During a study session for my Becoming Project on faithfulness, I received a bit of pointed chastisement.
I took time out before writing this and posted about how crazy life has been the past few months to make my feelings more understandable. Because of all this crazy in my life, I have been seriously contemplating asking to be released from my temple calling, instead of going back in a couple of weeks when my leave time runs out.
Fall semester starts next week and I am taking two classes. Homework has been a challenge with Bubba in the house. I come home from work and he wants to spend time with “uh-ma.” With my new job, I no longer get to leave early on Fridays. I used that time for homework.

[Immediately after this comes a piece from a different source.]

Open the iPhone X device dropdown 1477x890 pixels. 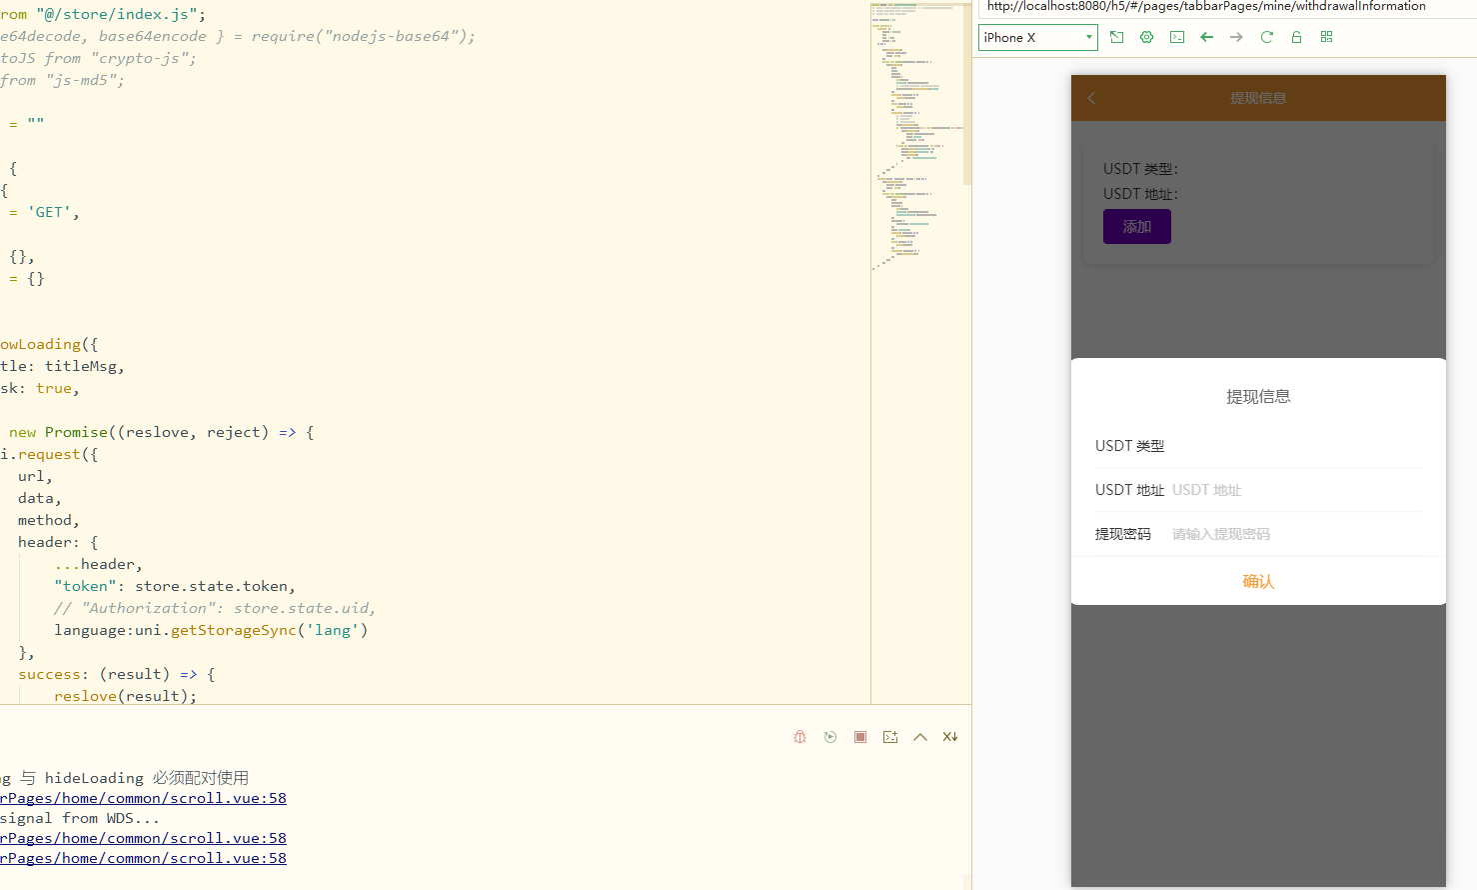point(1037,38)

During my leave from the temple, I have thoroughly enjoyed having my Saturdays again. I have been using them to do homework, putter around and get things done in the house, and play with Bubba. Thinking about going back makes me sad. This shouldn’t be the reaction to returning to my temple assignment. Looking at the calendar yesterday, at the day I am supposed to go back, literally made me sick to my stomach. I stayed home from church yesterday and went to bed.
My problem is that I know I am supposed to go back. I have been praying that He would help me change my desires to match what He wants me to do. This hasn’t happened. I have come to the slow realization that I have to do this because I have to do this.
Now to the chastisement.
I was reading the talk Help Thou Mine Unbelief by L. Whitney Clayton. There were three things that jumped out to me:
- To have faith in Jesus Christ means to have such trust in him that we obey whatever he commands. There is no faith where there is no obedience.
- We simply go and do the things the Lord has commanded, even when we are weary, trusting that He will help us to do exactly as He asks. As we do so, the Lord helps our unbelief, and our faith becomes powerful, vibrant, and unshakable.
- No matter who we are or where we live, there is much about our daily lives that is routine and repetitive. As we go about this dailiness, we must be deliberate about doing the things that matter most. These must-do things include making room first for the minimum daily requirements of faithful behavior: true obedience, humble prayer, serious scripture study, and selfless service to others. No other daily vitamins strengthen the muscles of our faith as fast as these actions.
There you have it. If I truly want to increase my faithfulness, this is what I have to do. I must simply go and do what matters most and trust that the Lord will take care of the rest.